In the future, brain-machine interfaces may offer further improved sensory and cognitive abilities. Futurist thinkers, such as Ray Kurzweil, believe that in the near future neural implants will be so widespread that humans will need them in order to live normally in a high-tech society.
It could even be conceivable that future humans may order “designer label” neural implants that work in tandem with novel virtual reality technologies to produce a kaleidoscope of experiences. Such technologies may provide us with deeper insights into human nature, spirituality and the universe. Just imagine a neural implant working with virtual reality to create fantastical worlds.
Future technologies may also be capable of enhancing alternate forms of communication, such as telepathy. The American Defense Advanced Research Projects Agency (DARPA) is currently in the process of creating a “telepathic helmet” that may offer a technology-based form of telepathic communication between soldiers. If the helmet proves to be successful, it may open the way for the creation of similar telepathic devices that could be used by civilians. These would be veritable “mind machines”!

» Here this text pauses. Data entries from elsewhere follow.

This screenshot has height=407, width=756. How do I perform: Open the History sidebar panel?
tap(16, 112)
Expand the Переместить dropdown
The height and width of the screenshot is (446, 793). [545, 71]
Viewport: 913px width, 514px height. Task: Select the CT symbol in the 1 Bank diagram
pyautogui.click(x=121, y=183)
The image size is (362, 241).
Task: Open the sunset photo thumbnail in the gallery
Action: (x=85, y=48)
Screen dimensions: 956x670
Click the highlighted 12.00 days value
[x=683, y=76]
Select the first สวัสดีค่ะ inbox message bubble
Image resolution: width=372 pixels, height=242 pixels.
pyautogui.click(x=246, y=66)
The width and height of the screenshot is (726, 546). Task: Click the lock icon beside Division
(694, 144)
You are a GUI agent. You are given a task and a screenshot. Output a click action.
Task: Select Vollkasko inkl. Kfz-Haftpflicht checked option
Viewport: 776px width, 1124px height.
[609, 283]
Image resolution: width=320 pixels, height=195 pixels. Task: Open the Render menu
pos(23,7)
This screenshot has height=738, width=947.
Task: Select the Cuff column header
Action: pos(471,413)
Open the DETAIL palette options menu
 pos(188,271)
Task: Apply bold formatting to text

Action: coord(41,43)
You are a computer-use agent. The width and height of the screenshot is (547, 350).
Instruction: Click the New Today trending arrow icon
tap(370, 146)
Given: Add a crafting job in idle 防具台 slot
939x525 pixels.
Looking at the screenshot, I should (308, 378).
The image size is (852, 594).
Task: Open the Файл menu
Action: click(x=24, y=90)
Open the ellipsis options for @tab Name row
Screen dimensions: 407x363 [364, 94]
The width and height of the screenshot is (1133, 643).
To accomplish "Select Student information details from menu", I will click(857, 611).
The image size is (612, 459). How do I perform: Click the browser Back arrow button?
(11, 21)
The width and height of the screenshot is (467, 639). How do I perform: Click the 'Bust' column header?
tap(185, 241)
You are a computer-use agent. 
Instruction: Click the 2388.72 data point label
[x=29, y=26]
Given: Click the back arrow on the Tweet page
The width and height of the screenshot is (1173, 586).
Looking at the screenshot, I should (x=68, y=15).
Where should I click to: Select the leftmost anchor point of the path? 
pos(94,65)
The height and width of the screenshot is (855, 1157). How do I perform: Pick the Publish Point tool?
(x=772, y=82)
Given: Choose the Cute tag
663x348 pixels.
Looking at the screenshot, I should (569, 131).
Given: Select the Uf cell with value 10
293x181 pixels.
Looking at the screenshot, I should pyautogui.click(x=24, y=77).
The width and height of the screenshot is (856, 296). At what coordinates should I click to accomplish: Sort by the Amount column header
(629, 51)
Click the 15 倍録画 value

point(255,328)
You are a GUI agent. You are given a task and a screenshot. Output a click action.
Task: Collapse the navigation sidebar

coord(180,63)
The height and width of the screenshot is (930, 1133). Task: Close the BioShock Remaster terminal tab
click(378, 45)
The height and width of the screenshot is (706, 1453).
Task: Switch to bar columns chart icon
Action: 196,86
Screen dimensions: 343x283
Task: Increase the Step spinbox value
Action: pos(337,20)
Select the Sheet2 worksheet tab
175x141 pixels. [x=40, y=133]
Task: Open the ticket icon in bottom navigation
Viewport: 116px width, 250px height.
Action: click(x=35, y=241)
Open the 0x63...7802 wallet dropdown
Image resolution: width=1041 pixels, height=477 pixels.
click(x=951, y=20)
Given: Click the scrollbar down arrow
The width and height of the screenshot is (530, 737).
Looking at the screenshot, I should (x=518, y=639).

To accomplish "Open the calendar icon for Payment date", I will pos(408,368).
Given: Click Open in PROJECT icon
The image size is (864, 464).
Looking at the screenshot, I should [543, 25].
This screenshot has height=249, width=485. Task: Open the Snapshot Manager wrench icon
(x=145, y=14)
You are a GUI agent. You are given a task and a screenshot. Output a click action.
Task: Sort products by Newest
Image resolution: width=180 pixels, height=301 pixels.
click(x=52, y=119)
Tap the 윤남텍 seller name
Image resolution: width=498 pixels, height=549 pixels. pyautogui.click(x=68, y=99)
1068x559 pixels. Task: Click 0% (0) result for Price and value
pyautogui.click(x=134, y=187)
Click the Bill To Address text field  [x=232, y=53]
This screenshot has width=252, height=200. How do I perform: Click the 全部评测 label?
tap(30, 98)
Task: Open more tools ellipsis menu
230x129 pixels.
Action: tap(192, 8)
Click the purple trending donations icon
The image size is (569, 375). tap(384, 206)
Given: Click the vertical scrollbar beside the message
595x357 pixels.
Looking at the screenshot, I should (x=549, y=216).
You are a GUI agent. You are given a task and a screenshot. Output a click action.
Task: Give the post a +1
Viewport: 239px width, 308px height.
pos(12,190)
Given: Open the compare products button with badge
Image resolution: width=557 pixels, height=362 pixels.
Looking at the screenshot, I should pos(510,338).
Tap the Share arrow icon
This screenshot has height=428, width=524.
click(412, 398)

We also face the prospect of cosmetic neurology – the use of nootropics (drugs that enhance memory or cognitive functions). Mind-enhancing agents such dextro-amphetamine are sometimes used by university students as a study aid, while modafinil is said to improve memory and attention.
Some people in the highly competitive business world are using various nootropics to give them a “mental edge”. While this may be an increasing trend, future-designed nanotechnology-based drugs will offer greater precision and efficiency in stimulating the brain.
Indeed, as precise knowledge of brain functions increases, we may be able to create better nootropics. Such drugs may be able to construct brain molecules or enhance areas of the brain, helping individuals develop new talents and abilities.
The promise of gene technology
Gene therapy in the form of splicing human and animal DNA may provide certain cognitive advantages. According to Oxford scholar Julian Savulescu, splicing human and animal DNA may not only enhance human cognition and perception but will have wider health and social benefits.
We could improve memory function, for instance, by transferring the elephant gene responsible for long-term memory to humans. Similarly, human night vision could be enhanced by splicing owl gene. Such novel splicing could have a number of social implications, from reducing night-time road accidents to assisting rescue teams.
The 21st century and beyond promises an array of novel methods for enhancing human cognition. Perhaps such improvements will enable future humans to find long-lasting solutions to global problems, as well as to go to the stars. Such promises, however, can be fulfilled only if we all value learning and intellectual development over short-term commercial gains.